Risulta essere il lido più settentrionale a sud del delta del Po e ancora circondato da aree naturali meno sfruttate turisticamente, adatto quindi al birdwatching e alla pesca.
Il paese ha poche case e la sua storia inizia nel XV secolo. Il nome è legato all'antico Po di Volano, ex-ramo deltizio del fiume Po poi divenuto canale di irrigazione e scolo per le bonifiche.
La riserva naturale Po di Volano non è la sola caratteristica che lega il lido all'ambiente perché le valli di Canneviè e Porticino sono ricche di piccoli stagni di acqua salmastra con dossi e isolotti e sono il residuo dell'intervento umano di bonifica della ex valle Giralda. La profondità media è di 60 cm. con canali sublagunari che ripercorrono gli antichi peschiere e lavorieri della valle antica. La palazzina di Canneviè, del 1700, e che era la residenza padronale del "capo pesca" è stata trasformata per attività di ristorazione e congressuale. Il casone di Canneviè (o casa del pescatore), con gli annessi magazzino, tabarre e lavorieri, testimoniano la complessa industria di vallicoltura che comprendente anche la marinatura del pesce fin dal 1700.
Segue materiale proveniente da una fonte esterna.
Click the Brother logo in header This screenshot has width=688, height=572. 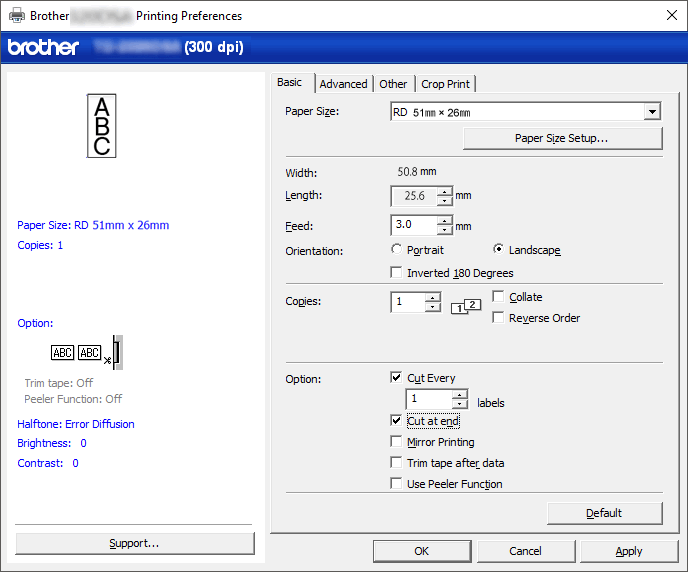(43, 47)
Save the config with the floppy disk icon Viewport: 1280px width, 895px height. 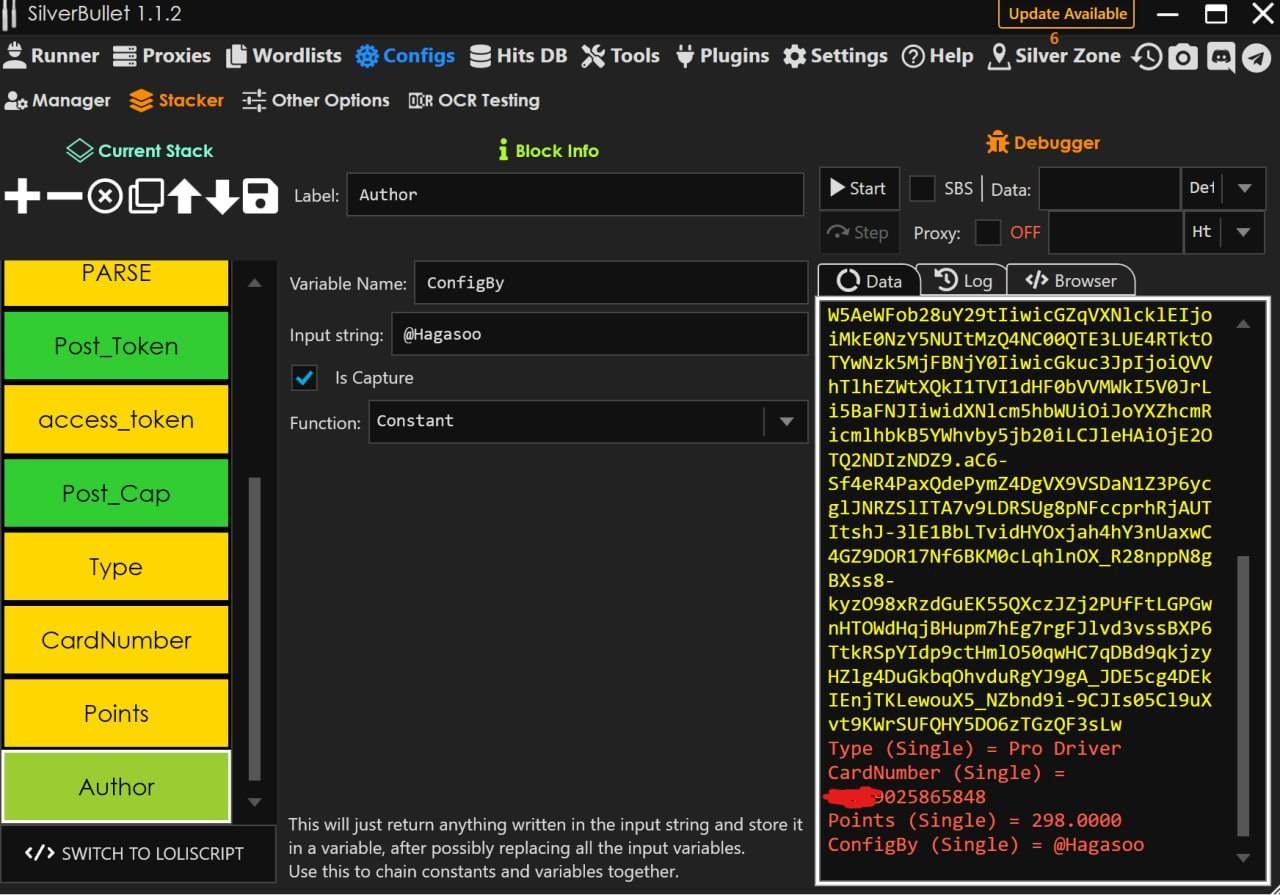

La valle Bertuzzi, che è costituita dalle valli Nuova, Bertuzzi e Cantone, si era formata con le dune, e l'ambiente era ricchissimo di fauna ittica e ornitologica. Parte della biodiversità si mantiene, e non è raro vedere il cavaliere d'Italia.
Una delle attività economiche che hanno acquistato rilevanza con gli anni è quella turistica con diverse strutture ricettive e di ristorazione.